Exercise brief ▸
Leave the images behind and copy every record exactly.

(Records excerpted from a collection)
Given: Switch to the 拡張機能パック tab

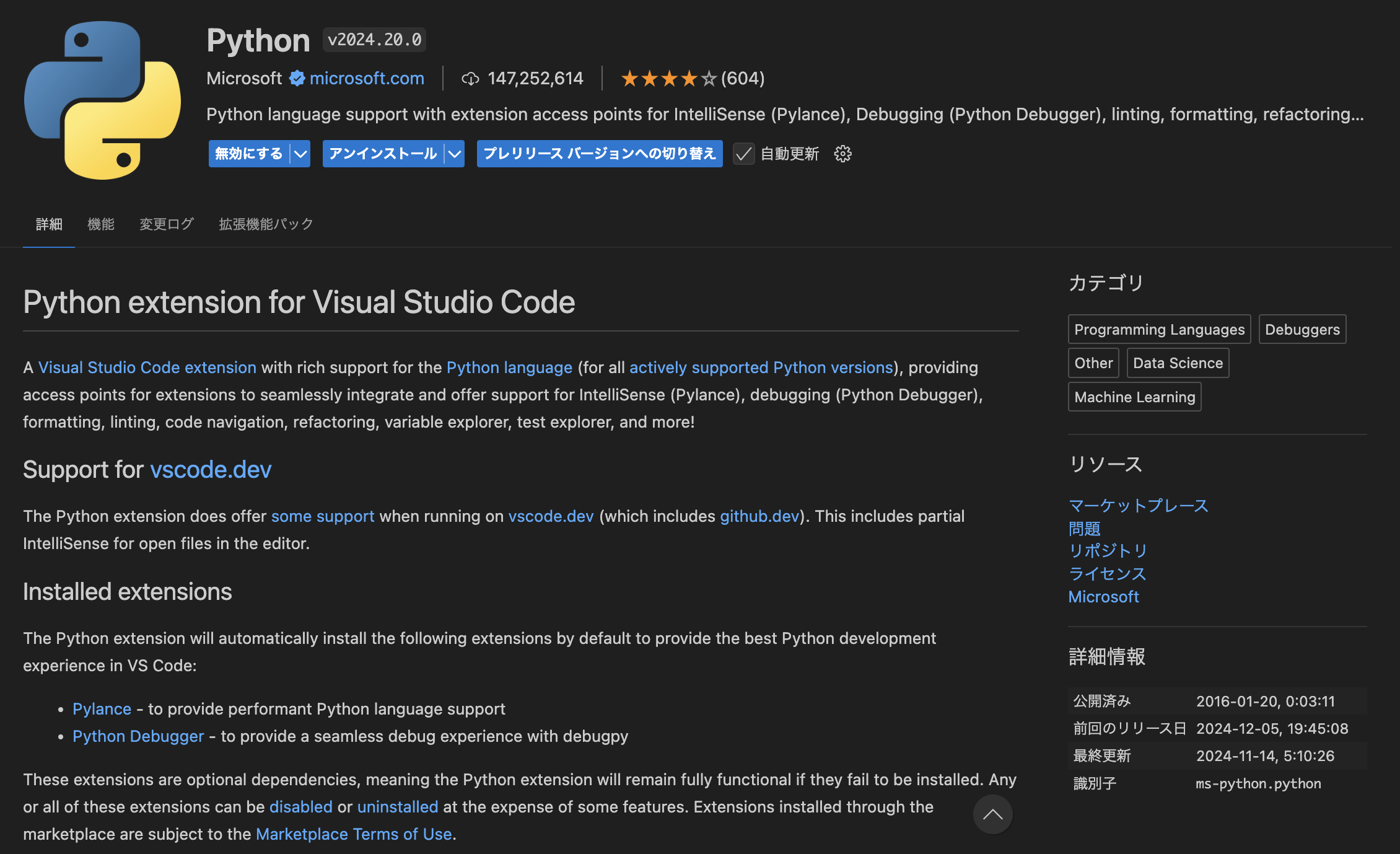Looking at the screenshot, I should 265,224.
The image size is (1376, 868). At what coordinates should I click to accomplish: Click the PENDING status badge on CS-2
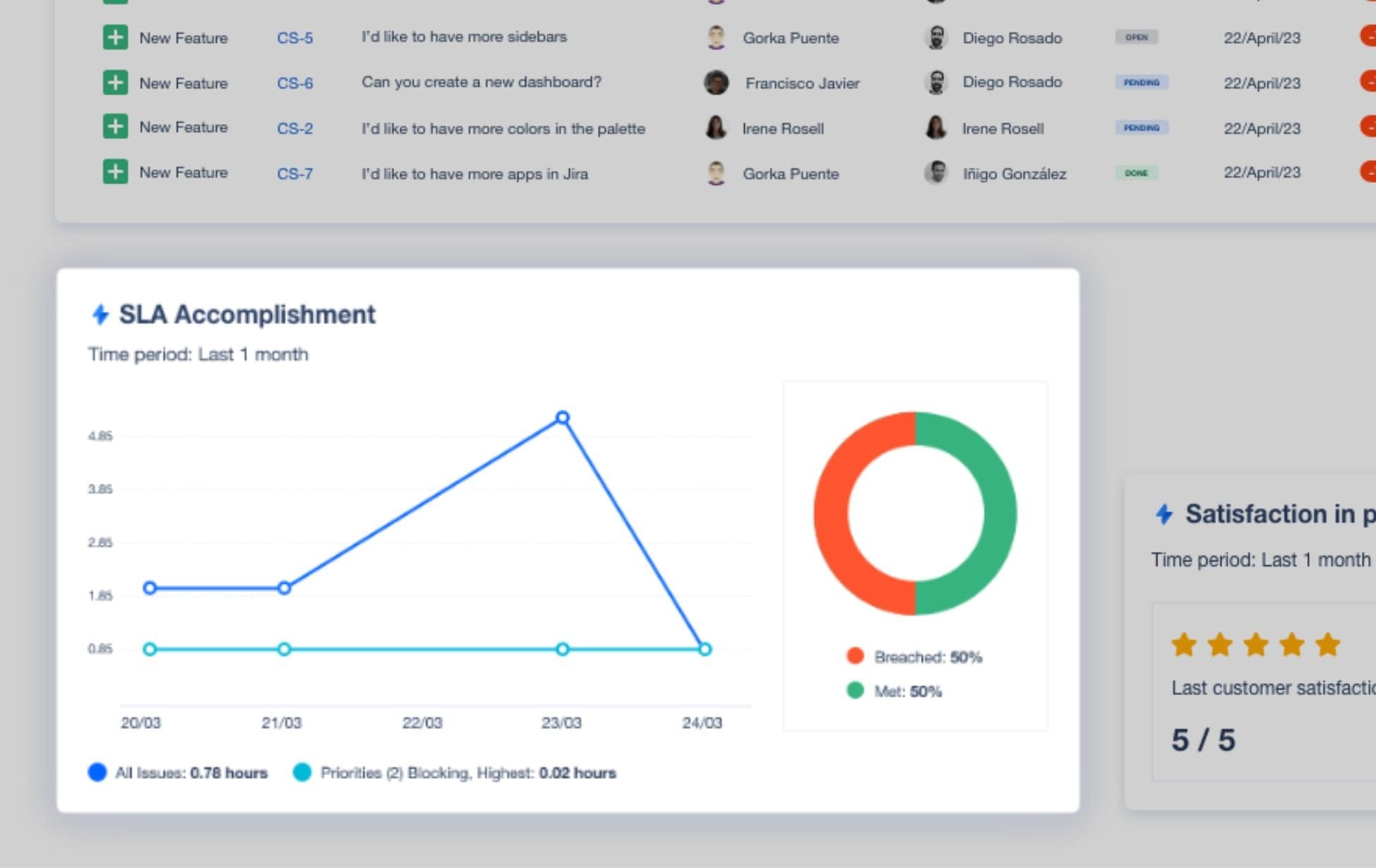[x=1141, y=128]
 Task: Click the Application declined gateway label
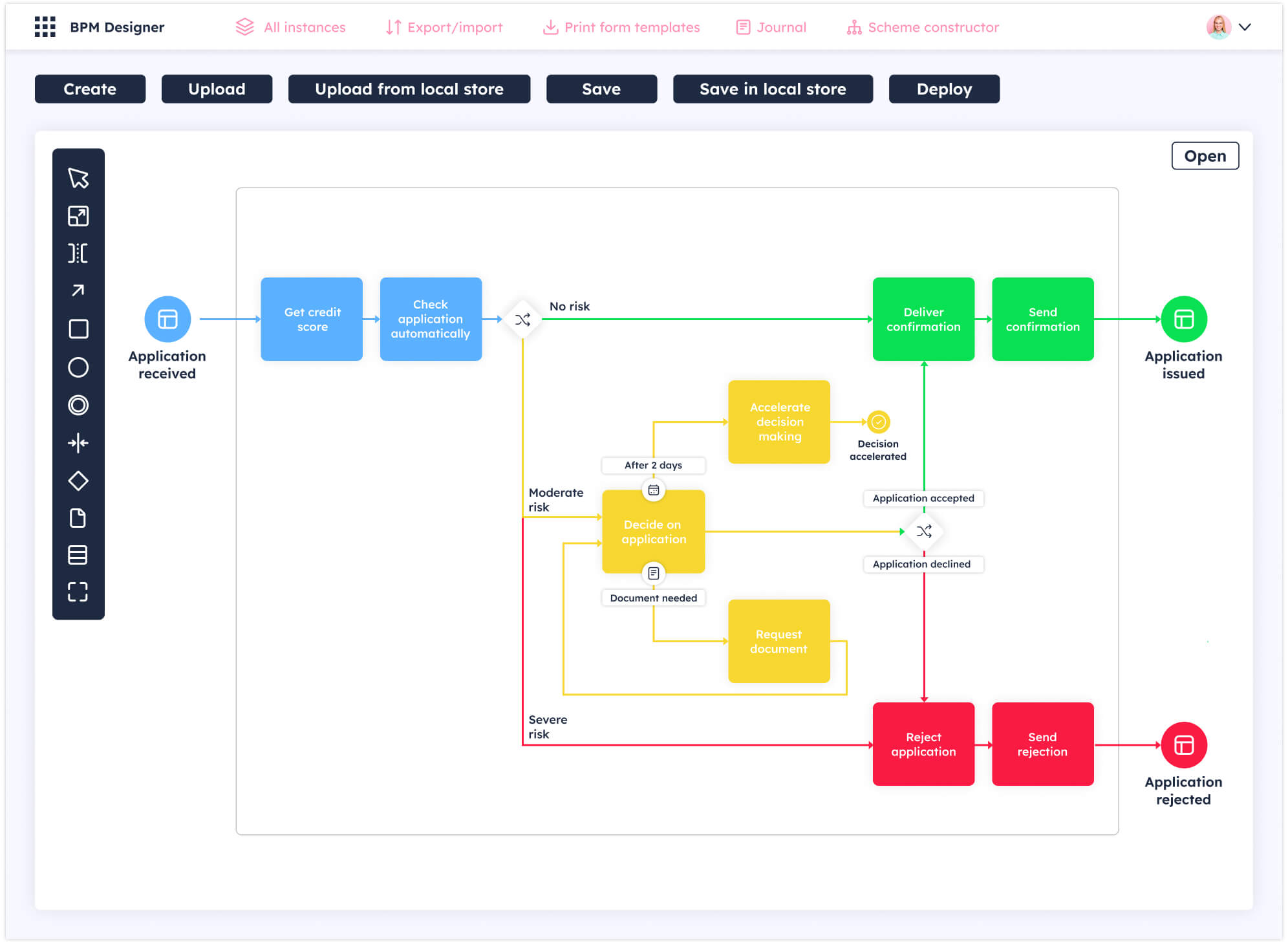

Exercise solution ▸
Given: Switch to the 拡張機能パック tab

Looking at the screenshot, I should 265,224.
The image size is (1376, 868). At what coordinates should I click to accomplish: Click the PENDING status badge on CS-2
[x=1141, y=128]
 Task: Click the Application declined gateway label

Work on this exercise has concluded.